* ACTIVITY
Reproduce the material word for word, from the line containing "pixels, height=455 pixels." through the end of the material, including that first line. Leave the pictures out of your copy.

BEGIN

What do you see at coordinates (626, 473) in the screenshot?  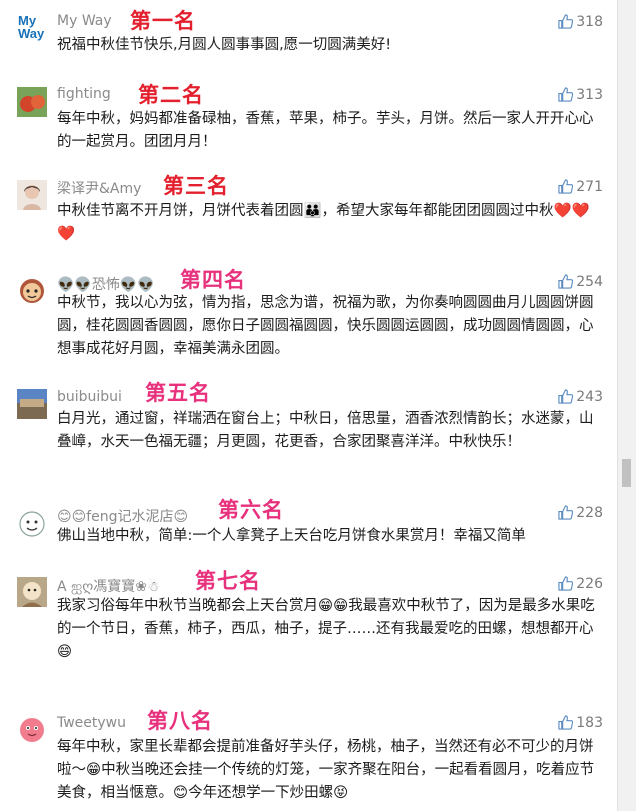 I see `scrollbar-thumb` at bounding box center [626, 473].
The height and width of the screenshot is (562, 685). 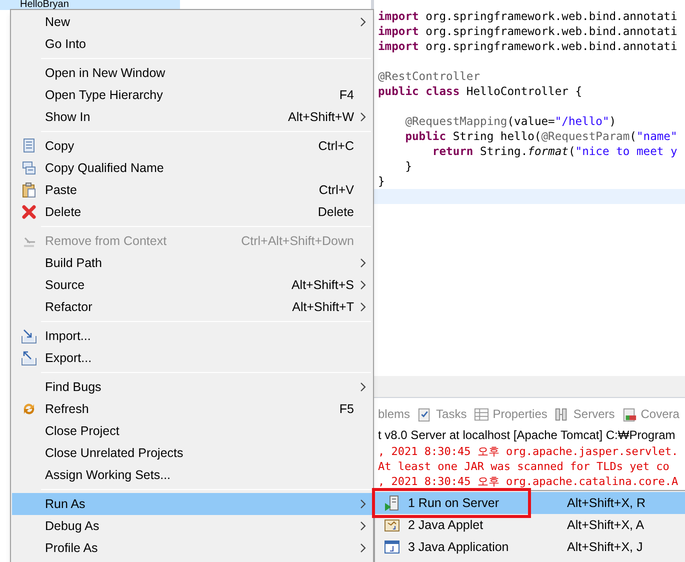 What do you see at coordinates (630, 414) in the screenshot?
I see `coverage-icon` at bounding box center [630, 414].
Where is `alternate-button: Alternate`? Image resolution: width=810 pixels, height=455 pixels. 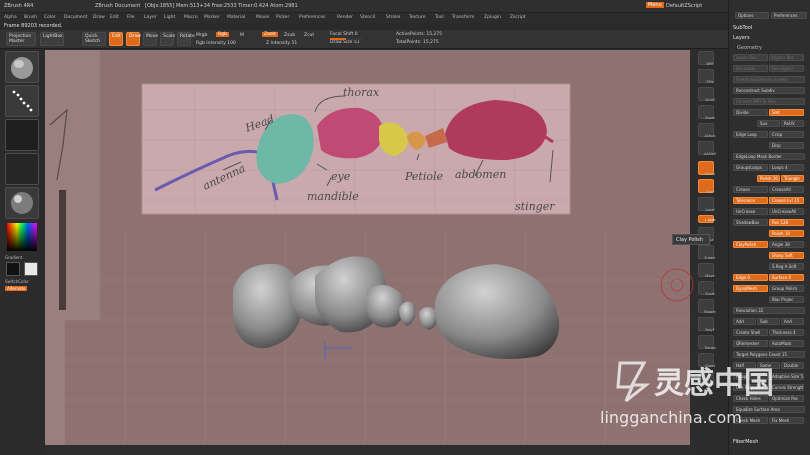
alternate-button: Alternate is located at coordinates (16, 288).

END

* REPLY
Where is `alternate-button: Alternate`? Image resolution: width=810 pixels, height=455 pixels. 
alternate-button: Alternate is located at coordinates (16, 288).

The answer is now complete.